▽
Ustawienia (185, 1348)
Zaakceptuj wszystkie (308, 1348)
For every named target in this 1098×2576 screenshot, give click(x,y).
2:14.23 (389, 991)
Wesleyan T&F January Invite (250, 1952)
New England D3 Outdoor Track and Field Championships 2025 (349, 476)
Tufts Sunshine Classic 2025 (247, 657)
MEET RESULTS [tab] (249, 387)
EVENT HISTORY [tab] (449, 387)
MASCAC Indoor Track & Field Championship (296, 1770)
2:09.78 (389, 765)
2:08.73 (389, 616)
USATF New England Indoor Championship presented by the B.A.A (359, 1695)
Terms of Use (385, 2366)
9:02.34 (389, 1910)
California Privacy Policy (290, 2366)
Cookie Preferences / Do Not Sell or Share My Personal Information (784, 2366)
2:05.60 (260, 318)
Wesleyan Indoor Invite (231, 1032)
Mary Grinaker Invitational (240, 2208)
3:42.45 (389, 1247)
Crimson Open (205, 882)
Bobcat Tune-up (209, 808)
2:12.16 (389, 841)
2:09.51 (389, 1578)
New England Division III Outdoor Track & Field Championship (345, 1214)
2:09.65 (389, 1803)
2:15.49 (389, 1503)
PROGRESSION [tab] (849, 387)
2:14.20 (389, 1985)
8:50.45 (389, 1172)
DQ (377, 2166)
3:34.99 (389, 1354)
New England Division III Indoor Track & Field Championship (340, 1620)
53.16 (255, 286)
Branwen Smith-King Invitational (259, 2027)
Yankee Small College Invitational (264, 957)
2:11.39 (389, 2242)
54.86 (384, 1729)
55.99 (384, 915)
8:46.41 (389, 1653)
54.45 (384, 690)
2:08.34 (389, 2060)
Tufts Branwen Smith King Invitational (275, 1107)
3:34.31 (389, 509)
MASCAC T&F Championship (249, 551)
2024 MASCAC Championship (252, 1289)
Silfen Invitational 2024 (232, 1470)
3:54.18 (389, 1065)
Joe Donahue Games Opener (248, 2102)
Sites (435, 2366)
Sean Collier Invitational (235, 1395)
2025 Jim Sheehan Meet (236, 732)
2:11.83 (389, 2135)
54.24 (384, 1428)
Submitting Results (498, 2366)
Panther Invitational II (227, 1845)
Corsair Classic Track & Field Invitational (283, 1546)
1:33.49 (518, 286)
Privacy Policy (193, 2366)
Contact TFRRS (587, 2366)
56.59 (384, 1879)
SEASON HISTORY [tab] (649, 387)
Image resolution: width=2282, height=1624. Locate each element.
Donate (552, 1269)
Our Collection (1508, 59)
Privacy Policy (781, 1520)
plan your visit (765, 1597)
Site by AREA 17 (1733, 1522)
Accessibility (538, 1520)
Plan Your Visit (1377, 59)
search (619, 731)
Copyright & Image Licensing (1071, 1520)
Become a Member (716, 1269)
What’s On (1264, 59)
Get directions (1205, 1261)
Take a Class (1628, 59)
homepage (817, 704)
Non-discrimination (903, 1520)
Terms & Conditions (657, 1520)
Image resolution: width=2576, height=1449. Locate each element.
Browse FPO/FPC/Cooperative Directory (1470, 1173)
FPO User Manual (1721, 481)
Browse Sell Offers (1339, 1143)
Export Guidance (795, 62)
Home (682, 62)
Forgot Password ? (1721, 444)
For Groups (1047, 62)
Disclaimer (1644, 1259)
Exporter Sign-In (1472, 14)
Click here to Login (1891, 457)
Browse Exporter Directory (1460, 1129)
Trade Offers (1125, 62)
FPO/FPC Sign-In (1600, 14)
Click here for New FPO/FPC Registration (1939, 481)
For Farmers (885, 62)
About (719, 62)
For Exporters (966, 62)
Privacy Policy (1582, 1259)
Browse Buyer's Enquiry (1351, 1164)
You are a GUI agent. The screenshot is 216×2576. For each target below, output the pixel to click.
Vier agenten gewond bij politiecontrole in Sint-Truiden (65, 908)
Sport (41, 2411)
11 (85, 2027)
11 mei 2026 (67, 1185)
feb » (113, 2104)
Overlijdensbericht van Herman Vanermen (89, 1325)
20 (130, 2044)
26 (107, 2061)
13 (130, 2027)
△
### What to produce:
Nothing is to be left out; every record above must be repeated exactly.

### Written solution:
Ustawienia (185, 1348)
Zaakceptuj wszystkie (308, 1348)
For every named target in this 1098×2576 screenshot, give click(x,y).
2:14.23 (389, 991)
Wesleyan T&F January Invite (250, 1952)
New England D3 Outdoor Track and Field Championships 2025 (349, 476)
Tufts Sunshine Classic 2025 (247, 657)
MEET RESULTS [tab] (249, 387)
EVENT HISTORY [tab] (449, 387)
MASCAC Indoor Track & Field Championship (296, 1770)
2:09.78 (389, 765)
2:08.73 (389, 616)
USATF New England Indoor Championship presented by the B.A.A (359, 1695)
Terms of Use (385, 2366)
9:02.34 (389, 1910)
California Privacy Policy (290, 2366)
Cookie Preferences / Do Not Sell or Share My Personal Information (784, 2366)
2:05.60 (260, 318)
Wesleyan Indoor Invite (231, 1032)
Mary Grinaker Invitational (240, 2208)
3:42.45 (389, 1247)
Crimson Open (205, 882)
Bobcat Tune-up (209, 808)
2:12.16 (389, 841)
2:09.51 (389, 1578)
New England Division III Outdoor Track & Field Championship (345, 1214)
2:09.65 (389, 1803)
2:15.49 (389, 1503)
PROGRESSION [tab] (849, 387)
2:14.20 (389, 1985)
8:50.45 (389, 1172)
DQ (377, 2166)
3:34.99 (389, 1354)
New England Division III Indoor Track & Field Championship (340, 1620)
53.16 (255, 286)
Branwen Smith-King Invitational (259, 2027)
Yankee Small College Invitational (264, 957)
2:11.39 (389, 2242)
54.86 (384, 1729)
55.99 (384, 915)
8:46.41 (389, 1653)
54.45 (384, 690)
2:08.34 (389, 2060)
Tufts Branwen Smith King Invitational (275, 1107)
3:34.31 (389, 509)
MASCAC T&F Championship (249, 551)
2024 MASCAC Championship (252, 1289)
Silfen Invitational 2024 (232, 1470)
3:54.18 (389, 1065)
Joe Donahue Games Opener (248, 2102)
Sites (435, 2366)
Sean Collier Invitational (235, 1395)
2025 Jim Sheehan Meet (236, 732)
2:11.83 (389, 2135)
54.24 (384, 1428)
Submitting Results (498, 2366)
Panther Invitational II (227, 1845)
Corsair Classic Track & Field Invitational (283, 1546)
1:33.49 (518, 286)
Privacy Policy (193, 2366)
Contact TFRRS (587, 2366)
56.59 (384, 1879)
SEASON HISTORY [tab] (649, 387)
Image resolution: width=2282, height=1624. Locate each element.
Donate (552, 1269)
Our Collection (1508, 59)
Privacy Policy (781, 1520)
plan your visit (765, 1597)
Site by AREA 17 (1733, 1522)
Accessibility (538, 1520)
Plan Your Visit (1377, 59)
search (619, 731)
Copyright & Image Licensing (1071, 1520)
Become a Member (716, 1269)
What’s On (1264, 59)
Get directions (1205, 1261)
Take a Class (1628, 59)
homepage (817, 704)
Non-discrimination (903, 1520)
Terms & Conditions (657, 1520)
Image resolution: width=2576, height=1449. Locate each element.
Browse FPO/FPC/Cooperative Directory (1470, 1173)
FPO User Manual (1721, 481)
Browse Sell Offers (1339, 1143)
Export Guidance (795, 62)
Home (682, 62)
Forgot Password ? (1721, 444)
For Groups (1047, 62)
Disclaimer (1644, 1259)
Exporter Sign-In (1472, 14)
Click here to Login (1891, 457)
Browse Exporter Directory (1460, 1129)
Trade Offers (1125, 62)
FPO/FPC Sign-In (1600, 14)
Click here for New FPO/FPC Registration (1939, 481)
For Farmers (885, 62)
About (719, 62)
For Exporters (966, 62)
Privacy Policy (1582, 1259)
Browse Buyer's Enquiry (1351, 1164)
You are a GUI agent. The screenshot is 216×2576. For each target below, output the pixel to click.
Vier agenten gewond bij politiecontrole in Sint-Truiden (65, 908)
Sport (41, 2411)
11 (85, 2027)
11 mei 2026 (67, 1185)
feb » (113, 2104)
Overlijdensbericht van Herman Vanermen (89, 1325)
20 (130, 2044)
26 (107, 2061)
13 (130, 2027)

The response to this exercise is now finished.